Data extracts

--- START ---

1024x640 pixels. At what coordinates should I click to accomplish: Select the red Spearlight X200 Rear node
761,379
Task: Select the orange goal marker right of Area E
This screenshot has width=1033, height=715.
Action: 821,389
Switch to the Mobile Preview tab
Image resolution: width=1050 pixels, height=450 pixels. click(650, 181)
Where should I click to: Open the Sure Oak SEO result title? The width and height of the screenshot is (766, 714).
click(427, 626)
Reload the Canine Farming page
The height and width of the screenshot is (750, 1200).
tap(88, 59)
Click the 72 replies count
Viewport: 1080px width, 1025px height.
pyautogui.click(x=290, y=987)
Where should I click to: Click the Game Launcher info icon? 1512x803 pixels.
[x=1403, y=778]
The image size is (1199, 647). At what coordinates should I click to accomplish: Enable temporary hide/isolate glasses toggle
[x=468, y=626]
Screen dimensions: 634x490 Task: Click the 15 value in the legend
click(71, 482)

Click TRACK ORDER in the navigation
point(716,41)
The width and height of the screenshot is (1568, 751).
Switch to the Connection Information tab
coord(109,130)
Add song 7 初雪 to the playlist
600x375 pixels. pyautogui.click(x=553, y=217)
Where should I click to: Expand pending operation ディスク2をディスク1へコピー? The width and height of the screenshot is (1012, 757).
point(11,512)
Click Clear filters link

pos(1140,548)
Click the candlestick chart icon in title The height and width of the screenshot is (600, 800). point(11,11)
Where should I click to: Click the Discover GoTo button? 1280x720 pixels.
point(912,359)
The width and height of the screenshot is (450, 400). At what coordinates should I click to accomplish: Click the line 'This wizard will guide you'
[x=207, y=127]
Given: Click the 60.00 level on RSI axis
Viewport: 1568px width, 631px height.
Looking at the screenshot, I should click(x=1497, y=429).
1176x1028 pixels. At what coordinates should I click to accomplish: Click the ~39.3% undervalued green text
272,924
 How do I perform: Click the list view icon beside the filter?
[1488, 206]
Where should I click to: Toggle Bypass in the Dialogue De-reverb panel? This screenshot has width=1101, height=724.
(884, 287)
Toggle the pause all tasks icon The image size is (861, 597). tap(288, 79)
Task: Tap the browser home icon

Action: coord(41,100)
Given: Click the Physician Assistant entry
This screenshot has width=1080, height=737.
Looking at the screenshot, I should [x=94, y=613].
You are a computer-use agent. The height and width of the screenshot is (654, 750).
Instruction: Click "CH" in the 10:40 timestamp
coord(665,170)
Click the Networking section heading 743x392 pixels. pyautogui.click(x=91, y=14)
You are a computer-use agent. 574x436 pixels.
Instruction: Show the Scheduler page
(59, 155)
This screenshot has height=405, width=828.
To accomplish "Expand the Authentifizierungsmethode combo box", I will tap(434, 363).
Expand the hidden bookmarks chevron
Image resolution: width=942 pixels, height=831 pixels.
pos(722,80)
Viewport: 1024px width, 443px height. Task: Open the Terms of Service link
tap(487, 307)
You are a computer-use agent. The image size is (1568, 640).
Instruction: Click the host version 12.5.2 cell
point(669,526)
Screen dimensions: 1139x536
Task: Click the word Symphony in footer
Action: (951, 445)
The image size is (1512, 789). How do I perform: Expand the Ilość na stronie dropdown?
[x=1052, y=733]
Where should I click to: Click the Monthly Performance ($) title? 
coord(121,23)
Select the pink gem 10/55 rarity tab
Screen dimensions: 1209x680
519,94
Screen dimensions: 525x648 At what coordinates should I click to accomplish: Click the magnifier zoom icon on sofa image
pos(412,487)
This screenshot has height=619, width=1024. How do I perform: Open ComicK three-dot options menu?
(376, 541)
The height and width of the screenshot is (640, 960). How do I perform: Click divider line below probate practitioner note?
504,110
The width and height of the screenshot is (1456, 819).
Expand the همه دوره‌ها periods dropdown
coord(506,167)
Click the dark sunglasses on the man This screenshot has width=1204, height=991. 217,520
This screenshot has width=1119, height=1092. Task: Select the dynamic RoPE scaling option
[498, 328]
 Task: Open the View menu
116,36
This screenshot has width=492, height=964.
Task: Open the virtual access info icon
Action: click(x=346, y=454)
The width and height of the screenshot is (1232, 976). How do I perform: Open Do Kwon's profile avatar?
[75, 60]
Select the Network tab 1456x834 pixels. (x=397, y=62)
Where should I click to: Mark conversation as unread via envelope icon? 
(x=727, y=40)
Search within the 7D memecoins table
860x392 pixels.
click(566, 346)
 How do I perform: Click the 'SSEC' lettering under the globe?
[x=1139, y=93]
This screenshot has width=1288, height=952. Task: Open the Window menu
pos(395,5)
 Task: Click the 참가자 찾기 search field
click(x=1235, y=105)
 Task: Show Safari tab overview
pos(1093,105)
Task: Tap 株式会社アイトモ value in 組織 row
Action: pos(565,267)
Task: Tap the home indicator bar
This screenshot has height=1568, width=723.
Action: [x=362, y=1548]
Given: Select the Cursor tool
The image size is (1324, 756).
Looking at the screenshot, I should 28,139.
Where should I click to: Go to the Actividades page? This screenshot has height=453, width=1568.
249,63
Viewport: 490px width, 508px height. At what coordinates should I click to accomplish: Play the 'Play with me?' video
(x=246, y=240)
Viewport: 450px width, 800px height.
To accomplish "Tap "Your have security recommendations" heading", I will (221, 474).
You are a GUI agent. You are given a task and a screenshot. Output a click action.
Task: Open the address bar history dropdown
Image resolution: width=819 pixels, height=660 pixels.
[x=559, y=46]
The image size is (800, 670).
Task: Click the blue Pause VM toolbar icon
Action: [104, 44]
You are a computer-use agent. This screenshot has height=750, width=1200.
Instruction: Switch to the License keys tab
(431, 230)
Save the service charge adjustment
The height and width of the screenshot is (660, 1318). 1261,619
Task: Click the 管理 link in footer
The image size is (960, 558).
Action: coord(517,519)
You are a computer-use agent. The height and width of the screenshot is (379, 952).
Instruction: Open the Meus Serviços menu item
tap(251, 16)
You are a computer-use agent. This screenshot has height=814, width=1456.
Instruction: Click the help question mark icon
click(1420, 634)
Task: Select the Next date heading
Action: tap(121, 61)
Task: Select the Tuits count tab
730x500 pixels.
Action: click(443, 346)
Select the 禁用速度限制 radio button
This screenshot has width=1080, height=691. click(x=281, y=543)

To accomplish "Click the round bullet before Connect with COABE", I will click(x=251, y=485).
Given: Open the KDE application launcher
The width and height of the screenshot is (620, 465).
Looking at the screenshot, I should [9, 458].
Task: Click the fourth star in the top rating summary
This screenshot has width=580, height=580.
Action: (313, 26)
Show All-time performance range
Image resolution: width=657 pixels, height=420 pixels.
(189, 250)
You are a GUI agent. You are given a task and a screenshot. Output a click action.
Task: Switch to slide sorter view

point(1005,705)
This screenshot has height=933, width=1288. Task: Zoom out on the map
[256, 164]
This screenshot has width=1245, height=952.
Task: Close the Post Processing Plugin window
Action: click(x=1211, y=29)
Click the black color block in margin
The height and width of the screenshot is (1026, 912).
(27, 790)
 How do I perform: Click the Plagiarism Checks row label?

--- END ---

Write the listing out again, word for word, in its entirety.

Exercise solution
1024x640 pixels. At what coordinates should I click to accomplish: Select the red Spearlight X200 Rear node
761,379
Task: Select the orange goal marker right of Area E
This screenshot has width=1033, height=715.
Action: 821,389
Switch to the Mobile Preview tab
Image resolution: width=1050 pixels, height=450 pixels. click(650, 181)
Where should I click to: Open the Sure Oak SEO result title? The width and height of the screenshot is (766, 714).
click(427, 626)
Reload the Canine Farming page
The height and width of the screenshot is (750, 1200).
tap(88, 59)
Click the 72 replies count
Viewport: 1080px width, 1025px height.
pyautogui.click(x=290, y=987)
Where should I click to: Click the Game Launcher info icon? 1512x803 pixels.
[x=1403, y=778]
The image size is (1199, 647). At what coordinates should I click to accomplish: Enable temporary hide/isolate glasses toggle
[x=468, y=626]
Screen dimensions: 634x490 Task: Click the 15 value in the legend
click(71, 482)

Click TRACK ORDER in the navigation
point(716,41)
The width and height of the screenshot is (1568, 751).
Switch to the Connection Information tab
coord(109,130)
Add song 7 初雪 to the playlist
600x375 pixels. pyautogui.click(x=553, y=217)
Where should I click to: Expand pending operation ディスク2をディスク1へコピー? The width and height of the screenshot is (1012, 757).
point(11,512)
Click Clear filters link

pos(1140,548)
Click the candlestick chart icon in title The height and width of the screenshot is (600, 800). point(11,11)
Where should I click to: Click the Discover GoTo button? 1280x720 pixels.
point(912,359)
The width and height of the screenshot is (450, 400). At what coordinates should I click to accomplish: Click the line 'This wizard will guide you'
[x=207, y=127]
Given: Click the 60.00 level on RSI axis
Viewport: 1568px width, 631px height.
Looking at the screenshot, I should click(x=1497, y=429).
1176x1028 pixels. At what coordinates should I click to accomplish: Click the ~39.3% undervalued green text
272,924
 How do I perform: Click the list view icon beside the filter?
[1488, 206]
Where should I click to: Toggle Bypass in the Dialogue De-reverb panel? This screenshot has width=1101, height=724.
(884, 287)
Toggle the pause all tasks icon The image size is (861, 597). tap(288, 79)
Task: Tap the browser home icon

Action: coord(41,100)
Given: Click the Physician Assistant entry
This screenshot has width=1080, height=737.
Looking at the screenshot, I should [x=94, y=613].
You are a computer-use agent. The height and width of the screenshot is (654, 750).
Instruction: Click "CH" in the 10:40 timestamp
coord(665,170)
Click the Networking section heading 743x392 pixels. pyautogui.click(x=91, y=14)
You are a computer-use agent. 574x436 pixels.
Instruction: Show the Scheduler page
(59, 155)
This screenshot has height=405, width=828.
To accomplish "Expand the Authentifizierungsmethode combo box", I will tap(434, 363).
Expand the hidden bookmarks chevron
Image resolution: width=942 pixels, height=831 pixels.
pos(722,80)
Viewport: 1024px width, 443px height. Task: Open the Terms of Service link
tap(487, 307)
You are a computer-use agent. The image size is (1568, 640).
Instruction: Click the host version 12.5.2 cell
point(669,526)
Screen dimensions: 1139x536
Task: Click the word Symphony in footer
Action: (951, 445)
The image size is (1512, 789). How do I perform: Expand the Ilość na stronie dropdown?
[x=1052, y=733]
Where should I click to: Click the Monthly Performance ($) title? 
coord(121,23)
Select the pink gem 10/55 rarity tab
Screen dimensions: 1209x680
519,94
Screen dimensions: 525x648 At what coordinates should I click to accomplish: Click the magnifier zoom icon on sofa image
pos(412,487)
This screenshot has height=619, width=1024. How do I perform: Open ComicK three-dot options menu?
(376, 541)
The height and width of the screenshot is (640, 960). How do I perform: Click divider line below probate practitioner note?
504,110
The width and height of the screenshot is (1456, 819).
Expand the همه دوره‌ها periods dropdown
coord(506,167)
Click the dark sunglasses on the man This screenshot has width=1204, height=991. 217,520
This screenshot has width=1119, height=1092. Task: Select the dynamic RoPE scaling option
[498, 328]
 Task: Open the View menu
116,36
This screenshot has width=492, height=964.
Task: Open the virtual access info icon
Action: click(x=346, y=454)
The width and height of the screenshot is (1232, 976). How do I perform: Open Do Kwon's profile avatar?
[75, 60]
Select the Network tab 1456x834 pixels. (x=397, y=62)
Where should I click to: Mark conversation as unread via envelope icon? 
(x=727, y=40)
Search within the 7D memecoins table
860x392 pixels.
click(566, 346)
 How do I perform: Click the 'SSEC' lettering under the globe?
[x=1139, y=93]
This screenshot has width=1288, height=952. Task: Open the Window menu
pos(395,5)
 Task: Click the 참가자 찾기 search field
click(x=1235, y=105)
 Task: Show Safari tab overview
pos(1093,105)
Task: Tap 株式会社アイトモ value in 組織 row
Action: pos(565,267)
Task: Tap the home indicator bar
This screenshot has height=1568, width=723.
Action: [x=362, y=1548]
Given: Select the Cursor tool
The image size is (1324, 756).
Looking at the screenshot, I should 28,139.
Where should I click to: Go to the Actividades page? This screenshot has height=453, width=1568.
249,63
Viewport: 490px width, 508px height. At what coordinates should I click to accomplish: Play the 'Play with me?' video
(x=246, y=240)
Viewport: 450px width, 800px height.
To accomplish "Tap "Your have security recommendations" heading", I will (221, 474).
You are a GUI agent. You are given a task and a screenshot. Output a click action.
Task: Open the address bar history dropdown
Image resolution: width=819 pixels, height=660 pixels.
[x=559, y=46]
The image size is (800, 670).
Task: Click the blue Pause VM toolbar icon
Action: [104, 44]
You are a computer-use agent. This screenshot has height=750, width=1200.
Instruction: Switch to the License keys tab
(431, 230)
Save the service charge adjustment
The height and width of the screenshot is (660, 1318). 1261,619
Task: Click the 管理 link in footer
The image size is (960, 558).
Action: coord(517,519)
You are a computer-use agent. The height and width of the screenshot is (379, 952).
Instruction: Open the Meus Serviços menu item
tap(251, 16)
You are a computer-use agent. This screenshot has height=814, width=1456.
Instruction: Click the help question mark icon
click(1420, 634)
Task: Select the Next date heading
Action: tap(121, 61)
Task: Select the Tuits count tab
730x500 pixels.
Action: click(443, 346)
Select the 禁用速度限制 radio button
This screenshot has width=1080, height=691. click(x=281, y=543)

To accomplish "Click the round bullet before Connect with COABE", I will click(x=251, y=485).
Given: Open the KDE application launcher
The width and height of the screenshot is (620, 465).
Looking at the screenshot, I should [9, 458].
Task: Click the fourth star in the top rating summary
This screenshot has width=580, height=580.
Action: (313, 26)
Show All-time performance range
Image resolution: width=657 pixels, height=420 pixels.
(189, 250)
You are a GUI agent. You are given a task and a screenshot. Output a click action.
Task: Switch to slide sorter view

point(1005,705)
This screenshot has height=933, width=1288. Task: Zoom out on the map
[256, 164]
This screenshot has width=1245, height=952.
Task: Close the Post Processing Plugin window
Action: click(x=1211, y=29)
Click the black color block in margin
The height and width of the screenshot is (1026, 912).
(27, 790)
 How do I perform: Click the Plagiarism Checks row label?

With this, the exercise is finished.